DATA EXTRACT:
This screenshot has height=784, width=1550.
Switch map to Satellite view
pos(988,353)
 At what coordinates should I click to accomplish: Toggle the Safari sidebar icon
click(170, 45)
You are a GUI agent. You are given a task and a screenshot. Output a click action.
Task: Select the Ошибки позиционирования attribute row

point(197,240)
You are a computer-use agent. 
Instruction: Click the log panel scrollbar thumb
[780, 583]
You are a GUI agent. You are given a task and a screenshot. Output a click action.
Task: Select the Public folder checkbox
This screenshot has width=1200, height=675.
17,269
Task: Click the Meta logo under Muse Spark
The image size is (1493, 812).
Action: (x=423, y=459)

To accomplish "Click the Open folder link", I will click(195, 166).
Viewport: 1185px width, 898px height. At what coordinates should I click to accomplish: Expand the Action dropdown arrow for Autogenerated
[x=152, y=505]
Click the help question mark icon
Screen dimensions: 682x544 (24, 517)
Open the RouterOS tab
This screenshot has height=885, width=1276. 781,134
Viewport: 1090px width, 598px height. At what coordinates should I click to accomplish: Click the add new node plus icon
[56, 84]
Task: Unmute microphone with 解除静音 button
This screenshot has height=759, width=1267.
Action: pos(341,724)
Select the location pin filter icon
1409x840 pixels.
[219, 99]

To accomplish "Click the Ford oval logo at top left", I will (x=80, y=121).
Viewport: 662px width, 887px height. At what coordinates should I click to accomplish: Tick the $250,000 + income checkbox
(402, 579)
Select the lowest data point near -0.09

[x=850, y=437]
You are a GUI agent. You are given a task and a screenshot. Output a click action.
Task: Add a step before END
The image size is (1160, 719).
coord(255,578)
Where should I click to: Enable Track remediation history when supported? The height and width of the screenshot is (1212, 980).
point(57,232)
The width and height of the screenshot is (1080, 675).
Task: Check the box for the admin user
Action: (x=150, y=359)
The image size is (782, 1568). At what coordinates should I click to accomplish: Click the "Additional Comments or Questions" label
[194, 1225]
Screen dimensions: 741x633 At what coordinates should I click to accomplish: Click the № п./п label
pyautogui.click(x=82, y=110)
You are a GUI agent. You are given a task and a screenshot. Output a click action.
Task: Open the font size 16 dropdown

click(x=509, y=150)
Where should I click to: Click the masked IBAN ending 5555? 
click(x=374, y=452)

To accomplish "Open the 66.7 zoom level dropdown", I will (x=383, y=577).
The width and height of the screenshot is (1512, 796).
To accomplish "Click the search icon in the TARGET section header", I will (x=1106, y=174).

WORK TO COMPLETE:
Render every line of the records above as a Markdown table with the columns Number and Entry, one line per row, skipping blank lines.

WRITTEN RESPONSE:
| Number | Entry |
|---|---|
| 1 | This screenshot has height=784, width=1550. |
| 2 | Switch map to Satellite view |
| 3 | pos(988,353) |
| 4 |  At what coordinates should I click to accomplish: Toggle the Safari sidebar icon |
| 5 | click(170, 45) |
| 6 | You are a GUI agent. You are given a task and a screenshot. Output a click action. |
| 7 | Task: Select the Ошибки позиционирования attribute row |
| 8 | point(197,240) |
| 9 | You are a computer-use agent.  |
| 10 | Instruction: Click the log panel scrollbar thumb |
| 11 | [780, 583] |
| 12 | You are a GUI agent. You are given a task and a screenshot. Output a click action. |
| 13 | Task: Select the Public folder checkbox |
| 14 | This screenshot has width=1200, height=675. |
| 15 | 17,269 |
| 16 | Task: Click the Meta logo under Muse Spark |
| 17 | The image size is (1493, 812). |
| 18 | Action: (x=423, y=459) |
| 19 | To accomplish "Click the Open folder link", I will click(195, 166). |
| 20 | Viewport: 1185px width, 898px height. At what coordinates should I click to accomplish: Expand the Action dropdown arrow for Autogenerated |
| 21 | [x=152, y=505] |
| 22 | Click the help question mark icon |
| 23 | Screen dimensions: 682x544 (24, 517) |
| 24 | Open the RouterOS tab |
| 25 | This screenshot has height=885, width=1276. 781,134 |
| 26 | Viewport: 1090px width, 598px height. At what coordinates should I click to accomplish: Click the add new node plus icon |
| 27 | [56, 84] |
| 28 | Task: Unmute microphone with 解除静音 button |
| 29 | This screenshot has height=759, width=1267. |
| 30 | Action: pos(341,724) |
| 31 | Select the location pin filter icon |
| 32 | 1409x840 pixels. |
| 33 | [219, 99] |
| 34 | To accomplish "Click the Ford oval logo at top left", I will (x=80, y=121). |
| 35 | Viewport: 662px width, 887px height. At what coordinates should I click to accomplish: Tick the $250,000 + income checkbox |
| 36 | (402, 579) |
| 37 | Select the lowest data point near -0.09 |
| 38 | [x=850, y=437] |
| 39 | You are a GUI agent. You are given a task and a screenshot. Output a click action. |
| 40 | Task: Add a step before END |
| 41 | The image size is (1160, 719). |
| 42 | coord(255,578) |
| 43 | Where should I click to: Enable Track remediation history when supported? The height and width of the screenshot is (1212, 980). |
| 44 | point(57,232) |
| 45 | The width and height of the screenshot is (1080, 675). |
| 46 | Task: Check the box for the admin user |
| 47 | Action: (x=150, y=359) |
| 48 | The image size is (782, 1568). At what coordinates should I click to accomplish: Click the "Additional Comments or Questions" label |
| 49 | [194, 1225] |
| 50 | Screen dimensions: 741x633 At what coordinates should I click to accomplish: Click the № п./п label |
| 51 | pyautogui.click(x=82, y=110) |
| 52 | You are a GUI agent. You are given a task and a screenshot. Output a click action. |
| 53 | Task: Open the font size 16 dropdown |
| 54 | click(x=509, y=150) |
| 55 | Where should I click to: Click the masked IBAN ending 5555?  |
| 56 | click(x=374, y=452) |
| 57 | To accomplish "Open the 66.7 zoom level dropdown", I will (x=383, y=577). |
| 58 | The width and height of the screenshot is (1512, 796). |
| 59 | To accomplish "Click the search icon in the TARGET section header", I will (x=1106, y=174). |